An alternate ending to the tragedy of the commons
May 3, 2018
I recently read Elinor Ostrom’s Governing the Commons and have been evangelizing it so enthusiastically that I figured I’d do a quick writeup of its main points, and why it’s been so transformative to my thinking.
Elinor Ostrom’s work deals with common pool resource (CPR) management, for which she won a Nobel Prize in economics in 2009. She argues that current game theory doesn’t explain why some commons are, in fact, sustainably managed.
Ostrom outlines a few theories that we typically use to explain why common resource allocation will fail without intervention:
- Prisoner’s dilemma: A game where two individuals do not cooperate, even though they rationally ought to
- Tragedy of the commons: Individuals in the commons act according to their personal interest, thus depleting the resource
- Free-rider problem: Individuals enjoy a benefit without contributing back, because there is no cost associated with doing so
The underlying assumption is that without external intervention, individuals will act selfishly, without regard for collective interests.

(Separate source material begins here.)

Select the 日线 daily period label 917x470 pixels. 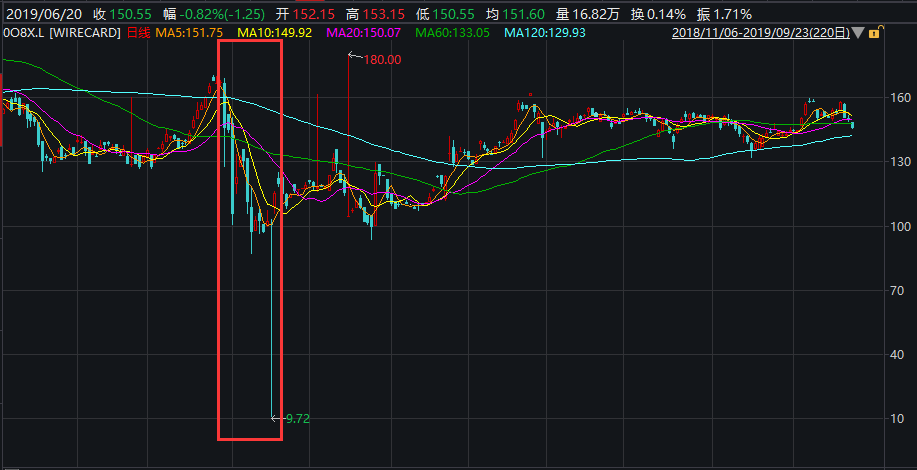(x=136, y=34)
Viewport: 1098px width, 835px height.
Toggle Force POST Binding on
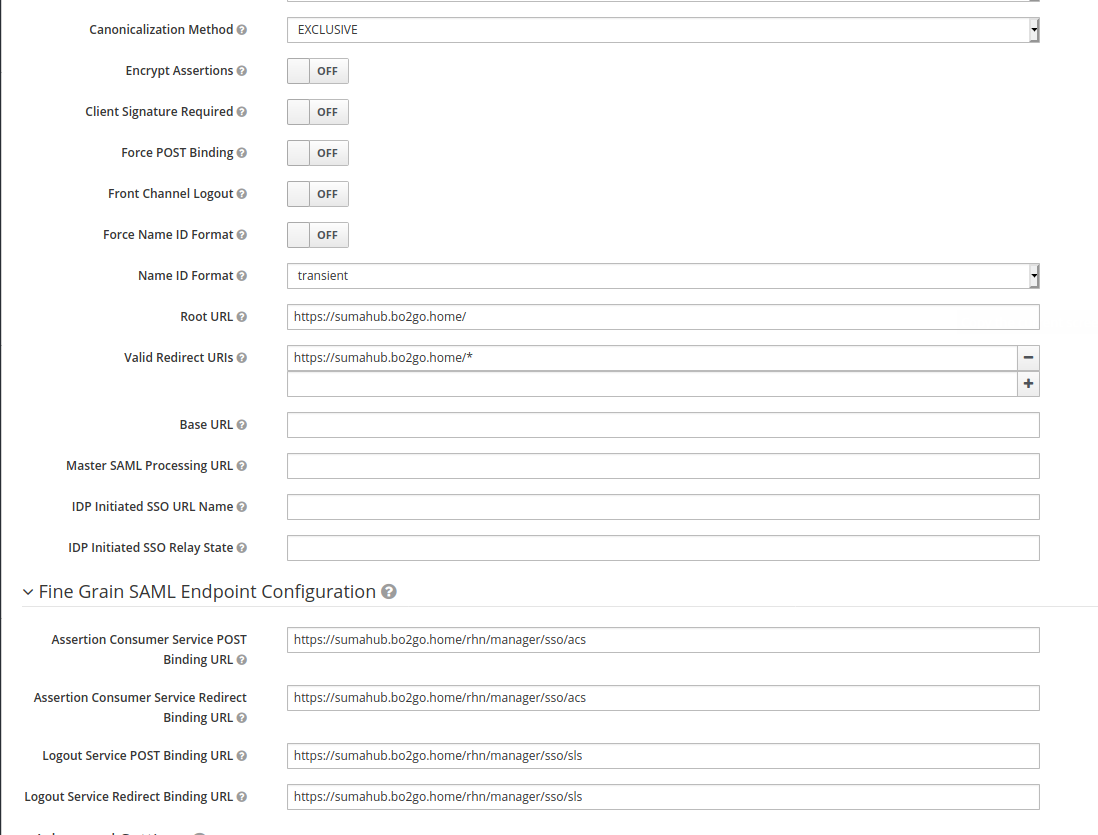(x=317, y=153)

Typically, this makes the case for two types of intervention: the “market” or the “state”. For example, to address climate change, we‘ve tried carbon emissions trading (market) and international negotiations like the Kyoto Protocol (state).
However, Ostrom noticed there are many situations where common resources are allocated efficiently, without intervention from the market or state. She explores, through a series of case studies, why this occurred, and under what conditions we could recreate these situations.
Note that Ostrom focuses on CPRs, which are non-excludable and rivalrous resources (like fisheries, forests, or farmland). CPRs can be overused and depleted, unlike the consumption of public goods (like music, code, or content). However, I think the production of digital public goods often has rivalrous properties. Regardless, this distinction is irrelevant to why I found her work so useful.
I won’t list every condition she came up with, but a few that stuck out to me:
- Drawing a circle around your community: Defining the boundaries of the commons and closing it to “outsiders”
- Localization: One policy does not fit all. Rules must be adapted to that particular community
- Monitoring and enforcement: There is some level of accountability to make sure that rules are followed and decisions are understood
My big takeaway from the patterns Ostrom identified is that sustainably managing the commons requires a high degree of context among participants. Most failure outcomes can be traced back to context collapse. This is true whether you’re an open source project or someone with a large Twitter following.
Ostrom paints an eerily accurate picture of the problems we see today:
…no one communicates, everyone acts independently, no attention is paid to the effects of one’s actions, and the costs of trying to change the structure of the situation are high
Whereas in the sustainable, “smaller-scale” CPRs she looked at,
…individuals repeatedly communicate and interact with one another…[When individuals] have developed shared norms and patterns of reciprocity, they possess social capital with which they can build institutional arrangements for resolving CPR dilemmas.
Ostrom believes that given the right conditions, actors can work together to sustainably manage the commons. That means not leaning on government, foundations, or businesses to solve the problem, but rather recognizing (and trusting!) the community’s ability to regulate itself, so long as individuals have high mutual trust and a low discount rate (i.e., long-term interest in the community). Managing at scale doesn’t mean stuffing more and more people into the same community, but acknowledging boundaries and working together to govern at multiple levels. (Ostrom calls this a “polycentric” approach.)
An important caveat to Ostrom’s work is that she’s not replacing existing game theory, but simply adding to the list of possible outcomes: one in which there is a successful resolution without external intervention. In the end, Ostrom refuses to create a model based on the conditions she identified, insisting only upon a “framework”, because she believes every situation is different and highly localized to the actors involved, and that in itself is one of her main points.
That approach deeply resonates when I consider what it looks like to sustainably manage open source infrastructure. I’ve felt overwhelmed by the differences between communities; it feels daunting to hope for anything that could singlehandedly address it all. Ostrom’s work gives me hope that maybe that’s the point, and rather than trying to “fix” it, perhaps the goal is to understand and catalog these behavioral differences, so that commonalities emerge between them.
Ultimately, however, the power to fix it lies in developers’ hands, and when viewed through that lens, it’s easier to see which solutions are more or less likely to succeed. (Raising money to pay for a major contributor’s work is a high-context, self-organized solution. Paying out bounties to strangers is a low-context solution.)
Finally, although Ostrom was recognized and respected in her lifetime, her theories never made it into the mainstream, whereas more fatalistic options, like prisoner’s dilemma and tragedy of the commons, persist. Why is that the case?
I have two guesses. Firstly, nobody wants to be told the answer is complicated, whereas the other models are simple, even if they’re pessimistic and reductive.
But secondly, maybe her time hadn’t yet come. We’re entering a period where people are distrustful of institutions, where decentralization is the rally-cry. Maybe now is the time to cast aside the market and the state as our saviors, and instead consider an alternative: one that recognizes the ability of people to organize and design solutions for themselves.